Sorry. Let’s get updated on things.
Looking back, it seems that I haven’t written anything since the middle of December. That’s not strictly true though. The same frustrating thing seems to happen to me whenever I come back from Iraq: I lose a thumbdrive that had a bunch of pre-written (as we in the news writing business call “evergreen” stories because they’re not topical and can be used whenever) entries in it and it bums me out to no end. Truly, it frosts my buttons. It pains me to think of all of the laughs you (my loyal reader) will never get to enjoy because those entries are lost to time (or lost somewhere in my ridiculously dirty bedroom. It makes Theo Huxtable’s room look Spartan and clean.) Pity.
Tomorrow is the third birthday of Eighty-Four Glyde. That’s right, my stupid little blog is three years old. Amazing, no? Yet I still haven’t gotten paid or laid because of it. Such injustice! There won’t be much in the way of any kind of special birthiversary entry as in past years. I had hoped to get the 84 Glyde website up and running in time for tomorrow, but couldn’t get it done in time. My bad, gang. But keep your eyes out, because it’ll be coming soon and it’s going to kick so much ass that you’ll lose your sense of smell! (And I don’t even know what that means.) Of course birthiversary wishes are always appreciated.
Hey, get this: They voted a black guy for president while I was gone! Ain’t that a hoot!? I honestly had no idea America had it in itself. I figured all the WPs would be too scared of black people making rap the official music, ebonics the official language and chicken the official bird, to elect a HNIC. I’m almost proud of this crazy country. I still want my damn 40 acres and a mule though. Quit bullshitting and give me my reparations!
The inauguration was a few days ago, but there are plenty of stories out there of what happened on Tuesday. How historic it was, how iconic the images are, how nipple-freezing it was and how bangable Michelle Obama is. So I won’t go into the event too deeply here.
I live 20 or so miles away from downtown D.C., yet refused to leave my apartment. I’m not crazy, I knew there’d be (literally) billions of people on the mall, and that at least 15% would be ex-girlfriends that I didn’t want to run into. Instead, my girlfriend and I stayed in and toasted with some champagne when the awkward swearing in went down.

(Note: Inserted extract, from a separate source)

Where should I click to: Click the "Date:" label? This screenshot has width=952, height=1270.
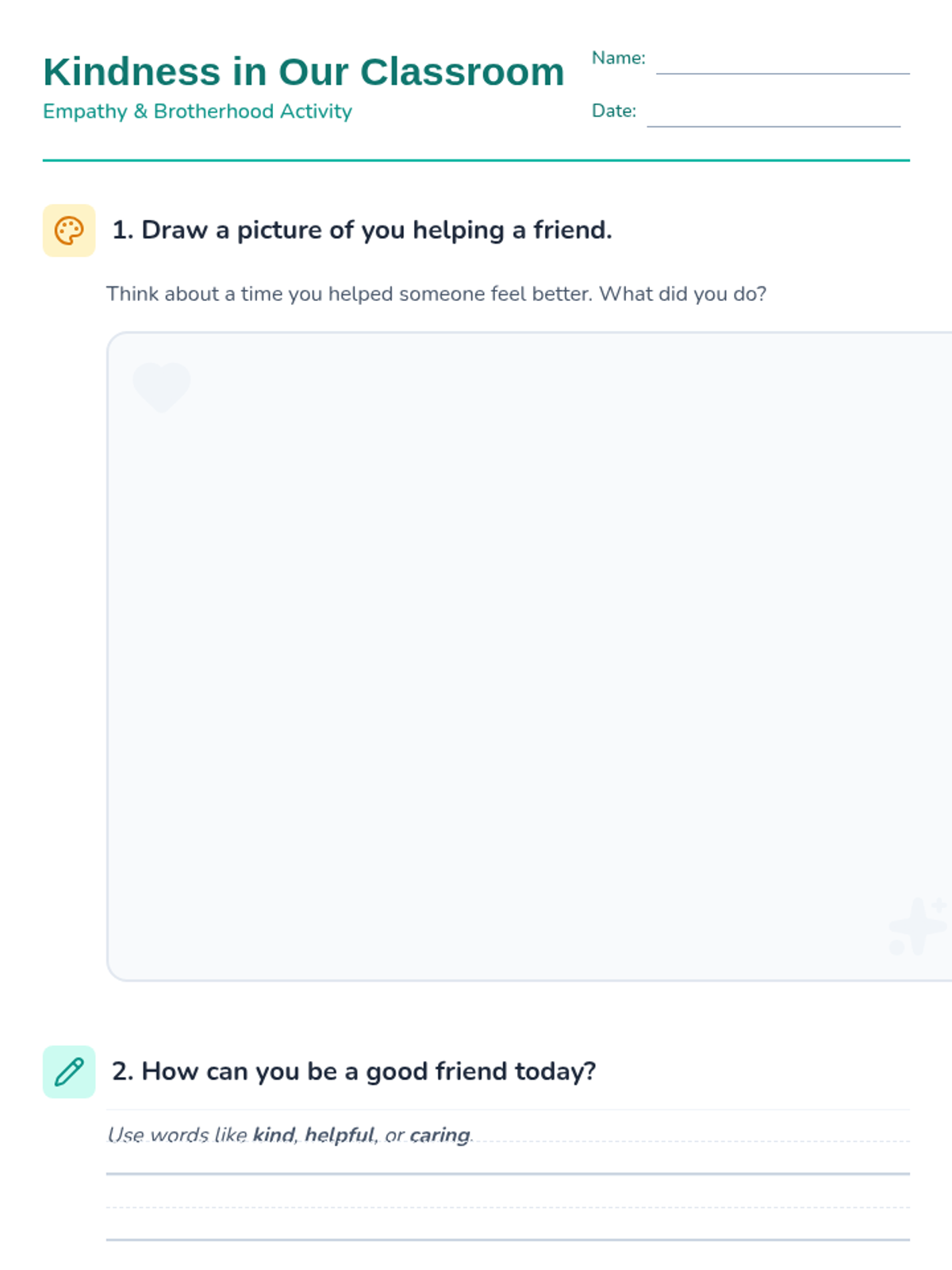[613, 111]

Of course, had I known that there wouldn’t be any kind of terrorist attack (I can’t help it, like all patriotic Americans I’ve been brainwashed and frightened by a government trying to convince me that Jihadists are trying their best, 24/7, to specifically kill me) I might have gone downtown to better appreciate the moment.
About a month ago I was voluntold (because that’s how the military works) to participate in a hoagie building contest for the opening of a WaWa’s in Shithole, N.J. (otherwise known as Any Town, N.J.). For those of you not familiar with WaWa’s, it’s a typically middle East Coast place where you can buy poorly made sandwiches, sub-par coffee and diabetes-inducing morning pastries. People in Pennsylvania and New Jersey go wild for WaWa’s. Scientists have yet to understand the phenomenon.

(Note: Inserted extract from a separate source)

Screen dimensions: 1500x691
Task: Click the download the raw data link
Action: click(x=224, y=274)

Anyway, as some kind of publicity stunt, for the store’s opening, they had ten soldiers, divided into two teams, form hoagie assembly lines to either make as many hoagies as we could in three minutes, or be the first team to make 20 hoagies. Or maybe both, nobody was quite sure what the rules were, or what we were trying to achieve. It didn’t matter because my suck ass team lost like the giant toolboxes we were. It was pathetic, but at least we got to keep the hoagies we made.
I didn’t eat a single one. They were gross.

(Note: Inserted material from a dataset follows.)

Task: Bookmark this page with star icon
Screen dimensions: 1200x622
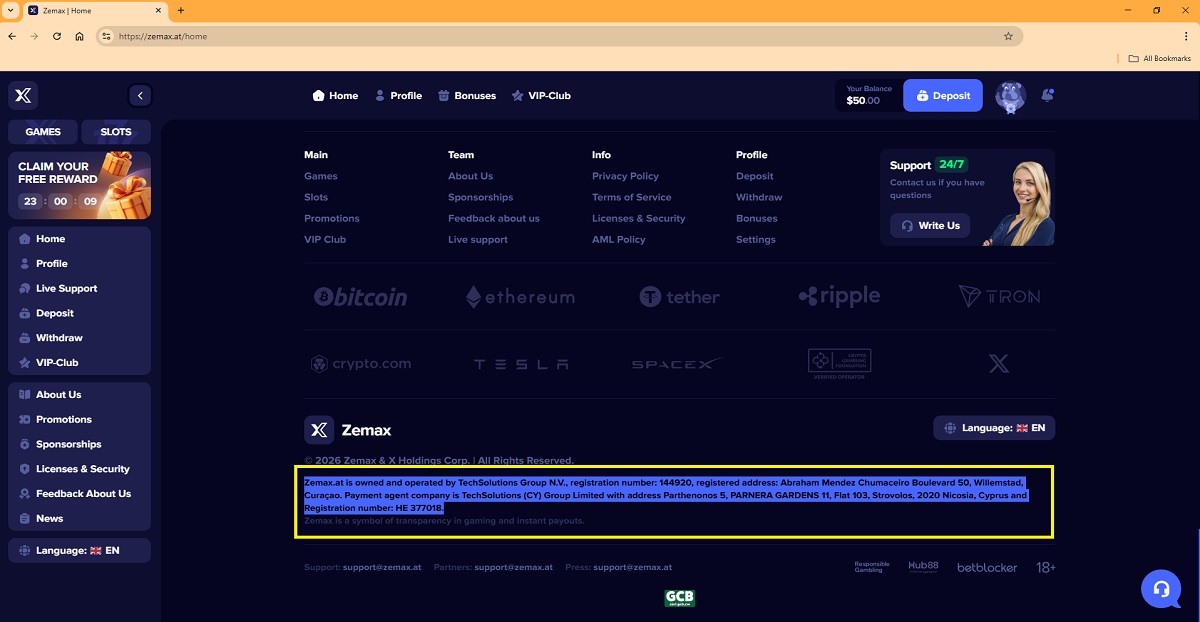Action: click(x=1008, y=36)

As I wind up this rambling and non-linear entry, I’d like to close with something new. With each new year that greets Eighty-Four Glyde, I try to do something different, to keep the blog fresh and relevant. Last year I didn’t use the letter “e” in any of my entries. Two years ago I only typed with my toes. This year, at somebody’s request, I’m going to do less abstract, nonsensical blogs where I pretend to be fictitious James Bond villains, and more entries that have to do with the weird things that go on in my life. Because even though I try to live my life as a shut in, I still manage to go out amongst The Great Unwashed and have kooky misadventures.
So, in 2009, you’ll get to know more about your favorite blog writer: Joshua. Playboy, raconteur, debonair man-about –town, messiah, nose-picker, unparalleled lover, last son of Krypton, philanthropist and kitty-cat petter.
Happy 3rd Birthaversary Eighty-Four Glyde! Sorry for the gift card, I promise to have a real present next year.